### Input data:
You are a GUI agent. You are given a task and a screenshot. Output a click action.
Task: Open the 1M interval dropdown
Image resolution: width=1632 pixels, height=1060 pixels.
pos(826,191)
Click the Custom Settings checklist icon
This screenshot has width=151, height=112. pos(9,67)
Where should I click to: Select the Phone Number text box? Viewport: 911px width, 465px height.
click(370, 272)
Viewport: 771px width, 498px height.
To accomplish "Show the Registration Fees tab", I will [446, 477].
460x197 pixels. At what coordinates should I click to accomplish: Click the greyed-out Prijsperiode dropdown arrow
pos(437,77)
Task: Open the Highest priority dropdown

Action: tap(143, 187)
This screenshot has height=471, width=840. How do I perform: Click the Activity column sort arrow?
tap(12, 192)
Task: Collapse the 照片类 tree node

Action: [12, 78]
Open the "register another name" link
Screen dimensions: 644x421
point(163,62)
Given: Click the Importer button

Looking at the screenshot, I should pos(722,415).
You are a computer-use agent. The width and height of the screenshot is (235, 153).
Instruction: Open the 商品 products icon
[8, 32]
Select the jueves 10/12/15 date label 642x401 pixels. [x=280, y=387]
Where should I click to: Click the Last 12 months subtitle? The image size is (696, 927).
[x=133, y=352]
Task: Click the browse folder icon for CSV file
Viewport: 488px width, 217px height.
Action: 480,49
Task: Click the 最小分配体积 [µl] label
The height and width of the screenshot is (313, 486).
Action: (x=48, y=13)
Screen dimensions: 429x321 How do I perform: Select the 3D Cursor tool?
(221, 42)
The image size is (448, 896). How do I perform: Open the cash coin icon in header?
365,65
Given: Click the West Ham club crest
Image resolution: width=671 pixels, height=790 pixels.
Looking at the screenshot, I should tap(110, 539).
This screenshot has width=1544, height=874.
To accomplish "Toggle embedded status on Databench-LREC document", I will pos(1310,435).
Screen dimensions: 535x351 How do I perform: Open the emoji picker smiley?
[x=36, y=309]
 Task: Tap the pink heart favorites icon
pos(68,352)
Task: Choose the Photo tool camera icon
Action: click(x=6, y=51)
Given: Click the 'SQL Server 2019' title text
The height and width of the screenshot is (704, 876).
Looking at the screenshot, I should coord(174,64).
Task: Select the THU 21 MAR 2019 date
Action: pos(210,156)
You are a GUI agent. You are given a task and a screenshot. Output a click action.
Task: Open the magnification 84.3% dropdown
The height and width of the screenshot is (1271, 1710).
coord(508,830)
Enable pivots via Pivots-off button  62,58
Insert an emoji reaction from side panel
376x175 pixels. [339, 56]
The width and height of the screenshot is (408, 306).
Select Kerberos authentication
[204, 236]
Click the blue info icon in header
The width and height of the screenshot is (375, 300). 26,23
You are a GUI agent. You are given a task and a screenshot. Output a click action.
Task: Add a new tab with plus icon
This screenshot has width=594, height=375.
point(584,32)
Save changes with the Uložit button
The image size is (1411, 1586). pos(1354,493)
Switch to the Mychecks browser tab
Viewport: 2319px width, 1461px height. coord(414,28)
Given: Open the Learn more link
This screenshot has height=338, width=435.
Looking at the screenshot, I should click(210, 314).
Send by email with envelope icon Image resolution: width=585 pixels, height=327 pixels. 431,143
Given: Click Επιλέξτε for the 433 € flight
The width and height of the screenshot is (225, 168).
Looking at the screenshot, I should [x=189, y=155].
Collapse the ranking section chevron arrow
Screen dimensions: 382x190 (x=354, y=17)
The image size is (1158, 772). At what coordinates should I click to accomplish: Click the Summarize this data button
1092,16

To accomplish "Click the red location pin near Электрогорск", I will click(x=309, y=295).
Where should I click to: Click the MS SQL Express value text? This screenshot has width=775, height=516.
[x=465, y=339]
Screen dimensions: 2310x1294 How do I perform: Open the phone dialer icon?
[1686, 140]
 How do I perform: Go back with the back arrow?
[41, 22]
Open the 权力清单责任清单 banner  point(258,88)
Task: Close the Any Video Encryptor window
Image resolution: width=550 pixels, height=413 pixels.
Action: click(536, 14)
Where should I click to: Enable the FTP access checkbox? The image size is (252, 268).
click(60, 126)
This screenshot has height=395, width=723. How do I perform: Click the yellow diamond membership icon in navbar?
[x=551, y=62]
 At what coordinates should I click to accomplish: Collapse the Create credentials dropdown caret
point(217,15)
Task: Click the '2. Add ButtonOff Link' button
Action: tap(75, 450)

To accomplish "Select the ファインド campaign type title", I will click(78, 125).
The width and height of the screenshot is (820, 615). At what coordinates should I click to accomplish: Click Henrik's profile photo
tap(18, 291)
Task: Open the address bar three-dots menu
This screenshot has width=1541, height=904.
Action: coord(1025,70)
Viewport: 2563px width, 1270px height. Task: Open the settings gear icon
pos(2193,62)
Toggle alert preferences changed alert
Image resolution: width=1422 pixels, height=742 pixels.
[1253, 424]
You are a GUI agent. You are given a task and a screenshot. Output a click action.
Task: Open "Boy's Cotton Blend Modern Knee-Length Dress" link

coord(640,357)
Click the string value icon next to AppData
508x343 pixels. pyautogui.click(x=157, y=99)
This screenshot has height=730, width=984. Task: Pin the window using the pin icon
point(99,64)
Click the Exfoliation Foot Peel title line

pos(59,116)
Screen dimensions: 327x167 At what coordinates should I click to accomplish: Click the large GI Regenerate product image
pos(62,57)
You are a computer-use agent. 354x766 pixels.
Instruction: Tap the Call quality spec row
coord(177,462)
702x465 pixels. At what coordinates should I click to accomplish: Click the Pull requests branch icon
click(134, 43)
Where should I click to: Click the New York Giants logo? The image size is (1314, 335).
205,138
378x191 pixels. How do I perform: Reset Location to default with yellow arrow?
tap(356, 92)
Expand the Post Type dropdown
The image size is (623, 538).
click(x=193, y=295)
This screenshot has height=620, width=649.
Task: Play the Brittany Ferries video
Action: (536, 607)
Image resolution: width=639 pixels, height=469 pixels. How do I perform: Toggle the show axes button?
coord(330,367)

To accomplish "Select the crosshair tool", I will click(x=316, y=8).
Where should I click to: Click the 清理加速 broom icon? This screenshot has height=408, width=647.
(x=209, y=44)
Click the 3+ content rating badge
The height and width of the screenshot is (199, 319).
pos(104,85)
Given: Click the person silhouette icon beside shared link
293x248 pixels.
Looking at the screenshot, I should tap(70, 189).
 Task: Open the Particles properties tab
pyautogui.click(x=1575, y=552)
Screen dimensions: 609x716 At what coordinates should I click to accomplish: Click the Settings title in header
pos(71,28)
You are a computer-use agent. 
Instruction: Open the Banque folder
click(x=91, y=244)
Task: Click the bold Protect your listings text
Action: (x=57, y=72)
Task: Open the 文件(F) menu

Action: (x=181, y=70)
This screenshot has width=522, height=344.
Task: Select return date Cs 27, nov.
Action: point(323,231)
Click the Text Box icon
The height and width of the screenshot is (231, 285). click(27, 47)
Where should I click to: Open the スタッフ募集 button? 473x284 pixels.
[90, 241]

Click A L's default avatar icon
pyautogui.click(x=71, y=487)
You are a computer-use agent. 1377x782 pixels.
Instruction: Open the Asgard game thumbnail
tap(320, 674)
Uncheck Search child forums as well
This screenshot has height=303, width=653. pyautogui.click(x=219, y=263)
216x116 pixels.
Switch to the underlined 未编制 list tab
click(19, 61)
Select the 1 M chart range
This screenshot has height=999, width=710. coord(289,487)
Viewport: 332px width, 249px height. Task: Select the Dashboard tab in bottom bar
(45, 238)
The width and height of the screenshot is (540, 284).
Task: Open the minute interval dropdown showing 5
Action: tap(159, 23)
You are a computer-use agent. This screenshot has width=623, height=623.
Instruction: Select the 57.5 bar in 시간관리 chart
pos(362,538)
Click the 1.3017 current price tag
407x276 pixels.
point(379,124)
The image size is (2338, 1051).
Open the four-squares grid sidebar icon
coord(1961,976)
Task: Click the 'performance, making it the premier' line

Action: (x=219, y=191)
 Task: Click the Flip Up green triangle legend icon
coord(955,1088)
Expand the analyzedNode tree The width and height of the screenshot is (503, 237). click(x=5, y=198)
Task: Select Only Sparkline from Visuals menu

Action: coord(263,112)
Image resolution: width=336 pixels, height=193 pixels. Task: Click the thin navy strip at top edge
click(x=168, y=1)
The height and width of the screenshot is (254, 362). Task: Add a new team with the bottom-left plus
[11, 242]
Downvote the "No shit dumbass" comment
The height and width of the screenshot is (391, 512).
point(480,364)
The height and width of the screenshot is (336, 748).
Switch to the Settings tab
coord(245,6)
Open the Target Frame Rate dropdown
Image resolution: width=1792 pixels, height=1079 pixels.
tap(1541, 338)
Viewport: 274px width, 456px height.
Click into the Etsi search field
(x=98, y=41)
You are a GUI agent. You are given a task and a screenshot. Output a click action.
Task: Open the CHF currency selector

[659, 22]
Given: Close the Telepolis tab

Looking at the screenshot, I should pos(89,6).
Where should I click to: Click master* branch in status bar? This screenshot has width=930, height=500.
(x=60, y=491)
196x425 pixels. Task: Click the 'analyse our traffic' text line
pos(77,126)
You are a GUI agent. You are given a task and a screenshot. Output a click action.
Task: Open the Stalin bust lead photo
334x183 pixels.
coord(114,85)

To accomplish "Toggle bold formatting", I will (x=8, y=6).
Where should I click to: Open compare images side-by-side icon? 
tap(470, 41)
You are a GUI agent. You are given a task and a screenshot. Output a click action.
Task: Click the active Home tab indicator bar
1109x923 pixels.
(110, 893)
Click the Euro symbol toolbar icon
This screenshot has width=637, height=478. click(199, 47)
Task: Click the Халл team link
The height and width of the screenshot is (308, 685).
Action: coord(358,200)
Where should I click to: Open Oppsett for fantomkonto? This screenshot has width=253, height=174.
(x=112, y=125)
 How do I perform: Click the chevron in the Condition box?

### Exercise:
Please render everything above, from the line containing "Task: Open the address bar three-dots menu" down to the line containing "508x343 pixels. pyautogui.click(x=157, y=99)", both included, as a Markdown table with the columns No. and Line. Number each line and leave out blank ones.

### Exercise response:
| No. | Line |
|---|---|
| 1 | Task: Open the address bar three-dots menu |
| 2 | This screenshot has width=1541, height=904. |
| 3 | Action: coord(1025,70) |
| 4 | Viewport: 2563px width, 1270px height. Task: Open the settings gear icon |
| 5 | pos(2193,62) |
| 6 | Toggle alert preferences changed alert |
| 7 | Image resolution: width=1422 pixels, height=742 pixels. |
| 8 | [1253, 424] |
| 9 | You are a GUI agent. You are given a task and a screenshot. Output a click action. |
| 10 | Task: Open "Boy's Cotton Blend Modern Knee-Length Dress" link |
| 11 | coord(640,357) |
| 12 | Click the string value icon next to AppData |
| 13 | 508x343 pixels. pyautogui.click(x=157, y=99) |